Friedhelm Loh

Friedhelm Loh hat seine Aktien am Roboterhersteller Kuka an den chinesischen Midea-Konzern verkauft. - Bild: Rittal

Der Milliardär Loh hielt über seine Holdinggesellschaft Swoctem einen Anteil von 10 Prozent an der Augsburger Kuka AG. "Ich habe am Donnerstag die Entscheidung zum Verkauf des Aktienpakets gefällt und am Freitag umgesetzt", sagte Loh dem Handelsblatt.

Die beiden Großaktionäre hätten sich aber nicht abgestimmt. Loh kassiert mit dem Verkauf eine halbe Milliarde Euro, wie das Handelsblatt weiter schreibt.

Der Maschinen- und Anlagenbauer Voith hatte sich am Freitag für den Verkauf seines Aktienpakets über 25,1 Prozent entschieden, wie Voith-Chef Hubert Lienhard dem Handelsblatt bereits am Wochenende sagte. Das Unternehmen nimmt mit dem Verkauf 1,2 Milliarden Euro ein.
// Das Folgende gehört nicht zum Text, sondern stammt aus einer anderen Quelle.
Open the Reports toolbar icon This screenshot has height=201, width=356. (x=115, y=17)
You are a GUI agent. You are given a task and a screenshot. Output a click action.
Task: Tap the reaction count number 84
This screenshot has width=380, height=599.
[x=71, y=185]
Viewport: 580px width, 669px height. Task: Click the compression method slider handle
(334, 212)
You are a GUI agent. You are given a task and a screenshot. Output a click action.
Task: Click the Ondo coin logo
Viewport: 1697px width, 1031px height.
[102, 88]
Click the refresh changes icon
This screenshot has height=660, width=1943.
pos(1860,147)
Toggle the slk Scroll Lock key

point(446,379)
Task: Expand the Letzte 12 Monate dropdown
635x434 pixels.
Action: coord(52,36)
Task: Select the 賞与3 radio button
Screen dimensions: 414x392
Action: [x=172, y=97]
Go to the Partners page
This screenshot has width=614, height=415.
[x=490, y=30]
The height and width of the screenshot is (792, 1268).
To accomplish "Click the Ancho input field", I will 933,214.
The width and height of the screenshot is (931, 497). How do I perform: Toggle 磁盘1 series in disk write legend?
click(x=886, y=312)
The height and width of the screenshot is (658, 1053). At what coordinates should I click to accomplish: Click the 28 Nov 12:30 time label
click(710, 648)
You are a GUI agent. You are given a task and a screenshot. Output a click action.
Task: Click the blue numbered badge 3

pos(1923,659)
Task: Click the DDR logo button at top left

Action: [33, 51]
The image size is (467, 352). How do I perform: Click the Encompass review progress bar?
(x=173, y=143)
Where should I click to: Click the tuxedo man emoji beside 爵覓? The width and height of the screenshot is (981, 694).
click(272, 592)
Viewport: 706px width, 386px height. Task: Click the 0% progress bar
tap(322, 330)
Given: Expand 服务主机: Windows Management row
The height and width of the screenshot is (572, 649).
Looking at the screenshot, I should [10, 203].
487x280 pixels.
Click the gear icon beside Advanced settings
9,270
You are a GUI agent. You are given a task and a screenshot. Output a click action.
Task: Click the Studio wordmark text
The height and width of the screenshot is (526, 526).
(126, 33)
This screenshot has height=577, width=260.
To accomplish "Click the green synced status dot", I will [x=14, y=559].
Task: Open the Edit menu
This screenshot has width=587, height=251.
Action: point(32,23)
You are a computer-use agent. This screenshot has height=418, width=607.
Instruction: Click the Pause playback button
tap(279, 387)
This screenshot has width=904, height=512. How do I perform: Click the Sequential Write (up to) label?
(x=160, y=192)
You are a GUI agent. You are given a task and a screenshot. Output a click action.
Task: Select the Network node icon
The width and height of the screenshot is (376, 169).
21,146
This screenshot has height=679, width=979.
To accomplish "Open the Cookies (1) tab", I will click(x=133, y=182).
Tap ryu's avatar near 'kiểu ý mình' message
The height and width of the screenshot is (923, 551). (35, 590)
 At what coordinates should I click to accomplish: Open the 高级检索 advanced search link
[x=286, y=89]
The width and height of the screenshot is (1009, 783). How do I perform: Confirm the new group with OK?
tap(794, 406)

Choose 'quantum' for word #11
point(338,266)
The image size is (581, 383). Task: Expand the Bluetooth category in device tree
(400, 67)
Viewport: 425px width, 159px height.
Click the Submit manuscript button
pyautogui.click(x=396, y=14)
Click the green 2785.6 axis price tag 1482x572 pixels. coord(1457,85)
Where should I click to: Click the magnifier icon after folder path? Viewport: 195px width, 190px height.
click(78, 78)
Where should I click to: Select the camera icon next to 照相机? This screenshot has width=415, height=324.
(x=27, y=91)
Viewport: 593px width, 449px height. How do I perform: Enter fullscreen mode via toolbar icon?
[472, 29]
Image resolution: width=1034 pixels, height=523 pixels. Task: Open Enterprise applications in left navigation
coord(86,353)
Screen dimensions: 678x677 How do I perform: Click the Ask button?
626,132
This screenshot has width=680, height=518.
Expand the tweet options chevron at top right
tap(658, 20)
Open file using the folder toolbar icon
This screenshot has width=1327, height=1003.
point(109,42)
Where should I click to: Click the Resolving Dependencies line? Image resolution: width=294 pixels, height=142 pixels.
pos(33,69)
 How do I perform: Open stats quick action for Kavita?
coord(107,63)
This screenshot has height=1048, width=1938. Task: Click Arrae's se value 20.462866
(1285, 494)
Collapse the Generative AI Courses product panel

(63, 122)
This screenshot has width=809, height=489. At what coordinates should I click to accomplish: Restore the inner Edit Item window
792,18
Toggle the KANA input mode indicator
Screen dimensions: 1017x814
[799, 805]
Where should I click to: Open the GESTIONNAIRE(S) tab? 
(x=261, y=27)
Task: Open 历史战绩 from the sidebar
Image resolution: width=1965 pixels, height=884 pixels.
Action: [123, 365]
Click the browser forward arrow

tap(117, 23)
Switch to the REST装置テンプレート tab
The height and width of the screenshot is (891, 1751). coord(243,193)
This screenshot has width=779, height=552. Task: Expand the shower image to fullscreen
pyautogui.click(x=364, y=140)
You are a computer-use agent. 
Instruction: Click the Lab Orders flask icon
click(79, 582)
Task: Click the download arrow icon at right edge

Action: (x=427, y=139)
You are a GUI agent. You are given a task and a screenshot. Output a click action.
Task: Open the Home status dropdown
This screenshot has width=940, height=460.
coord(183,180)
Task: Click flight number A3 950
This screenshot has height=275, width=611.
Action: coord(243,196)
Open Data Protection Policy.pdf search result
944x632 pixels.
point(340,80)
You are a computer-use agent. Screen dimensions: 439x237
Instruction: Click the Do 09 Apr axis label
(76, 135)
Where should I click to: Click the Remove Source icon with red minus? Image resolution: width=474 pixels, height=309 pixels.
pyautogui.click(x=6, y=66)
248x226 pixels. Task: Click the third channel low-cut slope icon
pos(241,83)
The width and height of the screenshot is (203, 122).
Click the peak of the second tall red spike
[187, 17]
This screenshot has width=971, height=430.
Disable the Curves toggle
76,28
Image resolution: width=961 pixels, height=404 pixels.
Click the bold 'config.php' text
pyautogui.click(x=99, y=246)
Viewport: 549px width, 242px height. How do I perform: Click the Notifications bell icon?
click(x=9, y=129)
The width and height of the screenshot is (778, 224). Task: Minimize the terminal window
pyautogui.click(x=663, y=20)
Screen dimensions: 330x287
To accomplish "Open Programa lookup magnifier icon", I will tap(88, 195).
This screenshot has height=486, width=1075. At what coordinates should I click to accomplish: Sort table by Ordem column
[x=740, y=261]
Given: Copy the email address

Midea hält jetzt bereits 48,5 Prozent, damit fehlen den Chinesen nur noch 1,5 Prozent bis zur Mehrheit. Auch Kuka-Chef Til Reuter hatte einen Teil seiner Aktien bereits angedient und dafür gut 1 Million Euro erlöst. Die Übernahmeofferte in Höhe von 115 Euro je Aktie läuft noch bis zum 15. Juli und war an die Bedingung geknüpft, dass die Chinesen auf mindestens 30 Prozent kommen.

Das Übernahmeangebot aus China hatte auch in Berlin hohe Wellen geschlagen, weil Midea deutsche Schlüsseltechnologie erwirbt. Auch sorgte die Rolle des Kuka-Chefs Till Reuter für Irritationen, da dieser sich sehr früh positiv zu den Ambitionen der Chinesen geäußerte hatte.